------ RECORDED DATA

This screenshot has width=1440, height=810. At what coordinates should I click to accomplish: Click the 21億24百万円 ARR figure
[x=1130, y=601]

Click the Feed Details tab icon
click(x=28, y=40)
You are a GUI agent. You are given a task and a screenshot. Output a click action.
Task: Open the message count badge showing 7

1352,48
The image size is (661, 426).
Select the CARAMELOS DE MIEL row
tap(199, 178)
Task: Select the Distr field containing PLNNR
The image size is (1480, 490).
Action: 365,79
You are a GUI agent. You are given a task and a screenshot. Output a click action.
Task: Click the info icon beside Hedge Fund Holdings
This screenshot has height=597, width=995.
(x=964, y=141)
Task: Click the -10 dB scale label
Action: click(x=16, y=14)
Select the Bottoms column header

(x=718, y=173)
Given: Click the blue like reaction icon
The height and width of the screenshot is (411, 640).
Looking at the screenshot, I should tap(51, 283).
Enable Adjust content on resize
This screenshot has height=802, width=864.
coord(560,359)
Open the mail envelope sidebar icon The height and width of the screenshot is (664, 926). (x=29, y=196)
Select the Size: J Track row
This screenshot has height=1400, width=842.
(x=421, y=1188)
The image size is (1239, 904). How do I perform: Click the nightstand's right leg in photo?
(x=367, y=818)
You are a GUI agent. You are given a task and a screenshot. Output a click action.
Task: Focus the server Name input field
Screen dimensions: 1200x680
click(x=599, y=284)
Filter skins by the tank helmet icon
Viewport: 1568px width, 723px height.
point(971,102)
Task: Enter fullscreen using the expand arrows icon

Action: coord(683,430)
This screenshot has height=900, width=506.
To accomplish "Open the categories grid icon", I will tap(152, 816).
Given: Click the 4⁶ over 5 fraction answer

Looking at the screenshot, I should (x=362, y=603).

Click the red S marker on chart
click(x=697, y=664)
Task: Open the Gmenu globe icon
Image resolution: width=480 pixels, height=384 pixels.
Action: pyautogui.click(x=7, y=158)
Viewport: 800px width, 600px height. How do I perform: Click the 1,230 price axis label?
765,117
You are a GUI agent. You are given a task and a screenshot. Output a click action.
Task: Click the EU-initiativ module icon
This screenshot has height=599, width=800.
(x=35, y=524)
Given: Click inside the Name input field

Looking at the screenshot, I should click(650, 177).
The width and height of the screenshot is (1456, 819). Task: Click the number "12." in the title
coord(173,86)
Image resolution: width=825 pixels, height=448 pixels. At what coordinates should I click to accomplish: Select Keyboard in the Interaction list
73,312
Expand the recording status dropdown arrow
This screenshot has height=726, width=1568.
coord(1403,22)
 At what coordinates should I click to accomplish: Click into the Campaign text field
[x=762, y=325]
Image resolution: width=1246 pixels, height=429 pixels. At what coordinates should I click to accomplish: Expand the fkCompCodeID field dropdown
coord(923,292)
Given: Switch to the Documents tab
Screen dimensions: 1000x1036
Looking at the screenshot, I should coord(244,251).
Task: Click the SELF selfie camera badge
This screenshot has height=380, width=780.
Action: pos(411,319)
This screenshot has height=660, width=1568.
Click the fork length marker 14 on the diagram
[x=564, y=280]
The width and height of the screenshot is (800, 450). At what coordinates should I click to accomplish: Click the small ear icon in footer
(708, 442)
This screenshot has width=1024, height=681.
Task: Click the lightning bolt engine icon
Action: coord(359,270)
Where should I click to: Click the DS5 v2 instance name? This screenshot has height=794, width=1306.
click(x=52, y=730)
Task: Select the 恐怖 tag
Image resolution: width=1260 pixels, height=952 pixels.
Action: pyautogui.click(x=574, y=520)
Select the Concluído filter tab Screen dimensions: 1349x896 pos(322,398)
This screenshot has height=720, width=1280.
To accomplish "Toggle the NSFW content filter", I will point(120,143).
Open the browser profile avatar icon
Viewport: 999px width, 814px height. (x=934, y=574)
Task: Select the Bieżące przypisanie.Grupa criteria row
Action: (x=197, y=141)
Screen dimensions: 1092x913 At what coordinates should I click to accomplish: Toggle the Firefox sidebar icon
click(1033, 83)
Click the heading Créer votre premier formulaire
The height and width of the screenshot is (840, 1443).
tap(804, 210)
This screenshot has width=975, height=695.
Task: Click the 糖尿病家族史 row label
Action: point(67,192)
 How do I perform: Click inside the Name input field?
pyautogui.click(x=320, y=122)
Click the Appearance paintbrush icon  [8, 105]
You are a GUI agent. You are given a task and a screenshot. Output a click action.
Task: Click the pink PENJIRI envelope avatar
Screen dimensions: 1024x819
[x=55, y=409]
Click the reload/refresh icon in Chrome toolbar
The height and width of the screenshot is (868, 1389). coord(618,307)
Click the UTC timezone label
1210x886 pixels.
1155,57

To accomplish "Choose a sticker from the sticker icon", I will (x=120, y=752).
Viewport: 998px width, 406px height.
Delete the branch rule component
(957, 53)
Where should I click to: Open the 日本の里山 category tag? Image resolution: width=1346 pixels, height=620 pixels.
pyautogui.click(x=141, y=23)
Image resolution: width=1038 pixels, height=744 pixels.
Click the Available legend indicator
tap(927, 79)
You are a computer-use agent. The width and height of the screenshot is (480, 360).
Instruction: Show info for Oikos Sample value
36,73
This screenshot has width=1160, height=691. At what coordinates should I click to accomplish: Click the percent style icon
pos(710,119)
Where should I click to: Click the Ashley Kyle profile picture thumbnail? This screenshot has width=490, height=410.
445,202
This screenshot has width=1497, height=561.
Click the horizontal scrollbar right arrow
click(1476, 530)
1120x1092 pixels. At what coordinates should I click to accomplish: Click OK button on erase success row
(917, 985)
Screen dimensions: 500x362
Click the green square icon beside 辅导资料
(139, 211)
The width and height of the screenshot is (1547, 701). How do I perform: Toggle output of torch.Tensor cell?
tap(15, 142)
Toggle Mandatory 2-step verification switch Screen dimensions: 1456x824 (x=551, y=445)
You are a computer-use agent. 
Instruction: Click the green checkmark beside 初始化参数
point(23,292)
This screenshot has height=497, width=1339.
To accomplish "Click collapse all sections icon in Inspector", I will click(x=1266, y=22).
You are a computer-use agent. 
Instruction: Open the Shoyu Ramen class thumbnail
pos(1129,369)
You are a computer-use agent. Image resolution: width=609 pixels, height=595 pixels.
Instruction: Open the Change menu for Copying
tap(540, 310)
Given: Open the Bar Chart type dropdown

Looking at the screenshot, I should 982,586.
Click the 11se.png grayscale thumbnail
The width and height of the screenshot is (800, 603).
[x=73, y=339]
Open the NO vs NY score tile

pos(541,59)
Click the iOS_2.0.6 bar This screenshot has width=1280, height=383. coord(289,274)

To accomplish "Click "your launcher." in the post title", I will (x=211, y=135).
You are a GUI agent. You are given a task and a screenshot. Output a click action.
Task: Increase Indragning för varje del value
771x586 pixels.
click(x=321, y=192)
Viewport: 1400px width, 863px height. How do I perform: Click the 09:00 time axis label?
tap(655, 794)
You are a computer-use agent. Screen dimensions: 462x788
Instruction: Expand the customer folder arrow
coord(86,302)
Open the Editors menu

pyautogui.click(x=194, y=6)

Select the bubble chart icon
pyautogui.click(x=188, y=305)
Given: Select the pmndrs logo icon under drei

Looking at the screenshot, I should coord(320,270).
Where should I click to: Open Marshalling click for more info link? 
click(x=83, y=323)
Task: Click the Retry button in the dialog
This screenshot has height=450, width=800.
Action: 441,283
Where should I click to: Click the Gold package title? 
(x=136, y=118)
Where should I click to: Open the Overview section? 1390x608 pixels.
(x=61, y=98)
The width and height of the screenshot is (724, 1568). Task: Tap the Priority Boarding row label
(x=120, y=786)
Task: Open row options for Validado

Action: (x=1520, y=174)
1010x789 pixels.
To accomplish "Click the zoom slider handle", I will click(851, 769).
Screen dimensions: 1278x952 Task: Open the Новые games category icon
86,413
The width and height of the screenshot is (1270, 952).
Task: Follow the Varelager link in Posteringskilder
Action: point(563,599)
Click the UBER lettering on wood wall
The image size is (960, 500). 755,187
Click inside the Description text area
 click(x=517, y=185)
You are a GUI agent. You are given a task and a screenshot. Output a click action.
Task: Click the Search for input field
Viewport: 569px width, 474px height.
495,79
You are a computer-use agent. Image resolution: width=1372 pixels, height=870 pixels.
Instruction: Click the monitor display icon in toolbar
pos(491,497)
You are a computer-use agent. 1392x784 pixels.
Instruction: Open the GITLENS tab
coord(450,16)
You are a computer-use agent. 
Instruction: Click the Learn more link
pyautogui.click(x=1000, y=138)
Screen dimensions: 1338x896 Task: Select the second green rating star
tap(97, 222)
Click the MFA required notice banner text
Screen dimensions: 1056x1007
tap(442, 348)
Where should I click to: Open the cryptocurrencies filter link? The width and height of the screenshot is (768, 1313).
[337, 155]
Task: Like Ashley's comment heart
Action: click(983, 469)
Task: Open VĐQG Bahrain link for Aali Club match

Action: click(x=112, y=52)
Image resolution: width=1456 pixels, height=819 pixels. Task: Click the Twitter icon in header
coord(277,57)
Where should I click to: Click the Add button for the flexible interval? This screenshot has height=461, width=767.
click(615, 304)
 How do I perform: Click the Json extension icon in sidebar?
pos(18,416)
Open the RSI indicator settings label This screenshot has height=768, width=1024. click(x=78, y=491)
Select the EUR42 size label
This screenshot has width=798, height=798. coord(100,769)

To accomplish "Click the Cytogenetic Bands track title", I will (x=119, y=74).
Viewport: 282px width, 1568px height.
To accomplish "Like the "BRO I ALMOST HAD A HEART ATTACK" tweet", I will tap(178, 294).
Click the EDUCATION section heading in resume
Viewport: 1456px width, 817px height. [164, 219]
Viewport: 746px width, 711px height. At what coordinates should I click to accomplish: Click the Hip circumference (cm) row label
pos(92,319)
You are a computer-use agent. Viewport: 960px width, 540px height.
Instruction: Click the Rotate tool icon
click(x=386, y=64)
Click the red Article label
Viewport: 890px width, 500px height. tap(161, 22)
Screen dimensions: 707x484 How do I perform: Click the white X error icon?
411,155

------------

[WHAT TO PRODUCE]
Scan the material above for the string "content" and report each line where you find it.

[EXPECTED ANSWER]
Enable Adjust content on resize
To accomplish "Toggle the NSFW content filter", I will point(120,143).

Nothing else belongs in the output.